# [Cuplikan Dokumen]
****************

Atribut Baru Peserta PPPJ 2025 |
JAKARTA — Pagi itu, di lapangan apel Kampus A
Badan Pendidikan dan Pelatihan (Badiklat) Kejaksaan RI, Ragunan Jakarta,
dipenuhi semangat muda. Sebanyak 355 peserta Pendidikan dan Pelatihan
Pembentukan Jaksa (PPPJ) Angkatan 82 Gelombang I berdiri tegap dengan seragam
baru yang mencolok — topi khas, tanda pangkat yang belum pernah ada sebelumnya,
emblem kebanggaan, dan tali bahu yang mengesankan. Di tengah atmosfer yang
kental dengan disiplin dan harapan, satu suara menggema dengan penuh penekanan.
Dr. Leonard Eben
Ezer Simanjuntak, Kepala Badiklat Kejaksaan RI, berdiri di hadapan mereka
dengan sorot mata tajam dan suara yang tidak hanya memberi instruksi, tetapi
juga harapan.

****************

# [Bahan]
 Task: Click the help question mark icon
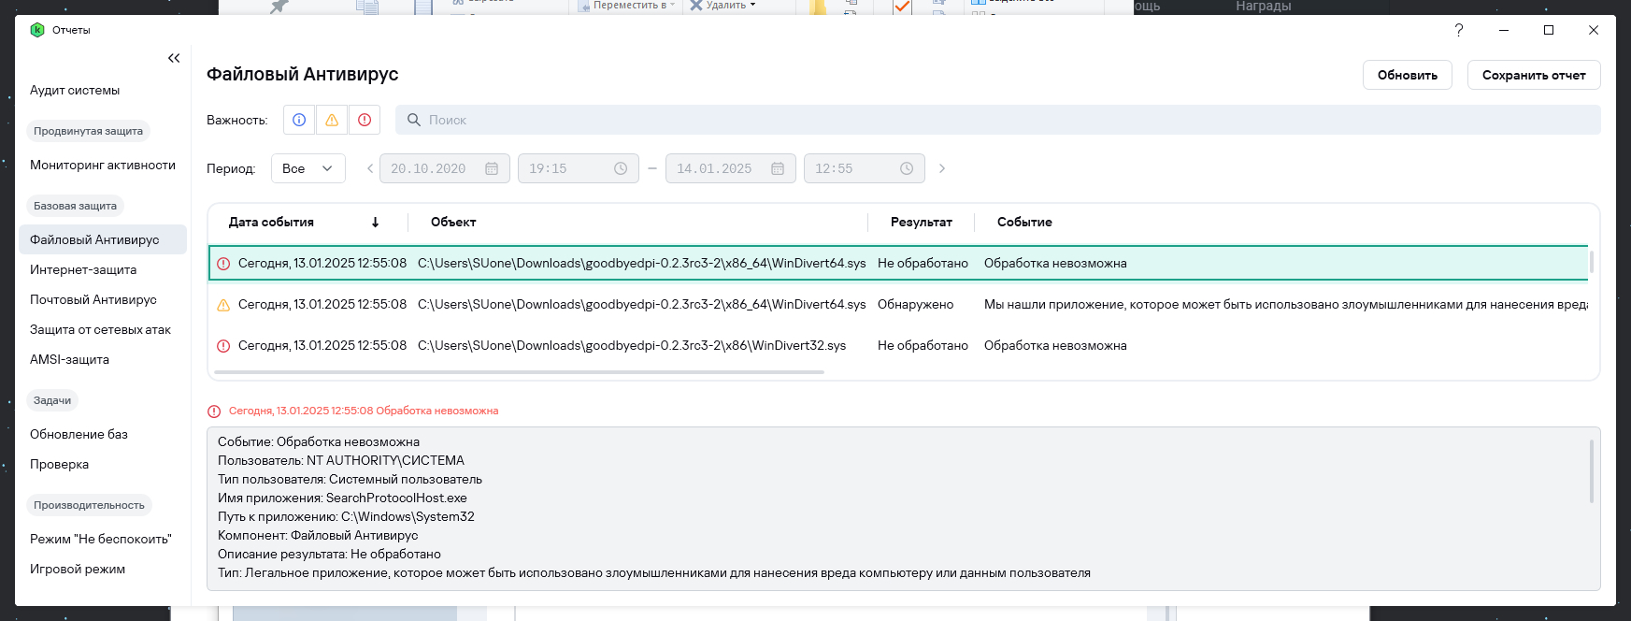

****************

# [Soal untuk Dikerjakan]
(a) Jawab pertanyaan berikut berdasarkan berita tentang atribut baru peserta PPPJ 2025:
(i) Berapa peserta PPPJ Angkatan 82 Gelombang I yang berdiri di lapangan apel?
(ii) Di mana lapangan apel itu berada?
(iii) Apa jabatan Dr. Leonard Eben Ezer Simanjuntak?
(b) Tuliskan persis bagian berita tentang atribut baru peserta PPPJ 2025 yang terletak di antara "Atribut Baru Peserta" dan "juga harapan.", termasuk kedua ujungnya.

# [Jawaban Tiap Soal]
(a)
(i) 355 peserta.
(ii) Di Kampus A Badan Pendidikan dan Pelatihan (Badiklat) Kejaksaan RI, Ragunan, Jakarta.
(iii) Kepala Badiklat Kejaksaan RI.

(b)
Atribut Baru Peserta PPPJ 2025 |
JAKARTA — Pagi itu, di lapangan apel Kampus A
Badan Pendidikan dan Pelatihan (Badiklat) Kejaksaan RI, Ragunan Jakarta,
dipenuhi semangat muda. Sebanyak 355 peserta Pendidikan dan Pelatihan
Pembentukan Jaksa (PPPJ) Angkatan 82 Gelombang I berdiri tegap dengan seragam
baru yang mencolok — topi khas, tanda pangkat yang belum pernah ada sebelumnya,
emblem kebanggaan, dan tali bahu yang mengesankan. Di tengah atmosfer yang
kental dengan disiplin dan harapan, satu suara menggema dengan penuh penekanan.
Dr. Leonard Eben
Ezer Simanjuntak, Kepala Badiklat Kejaksaan RI, berdiri di hadapan mereka
dengan sorot mata tajam dan suara yang tidak hanya memberi instruksi, tetapi
juga harapan.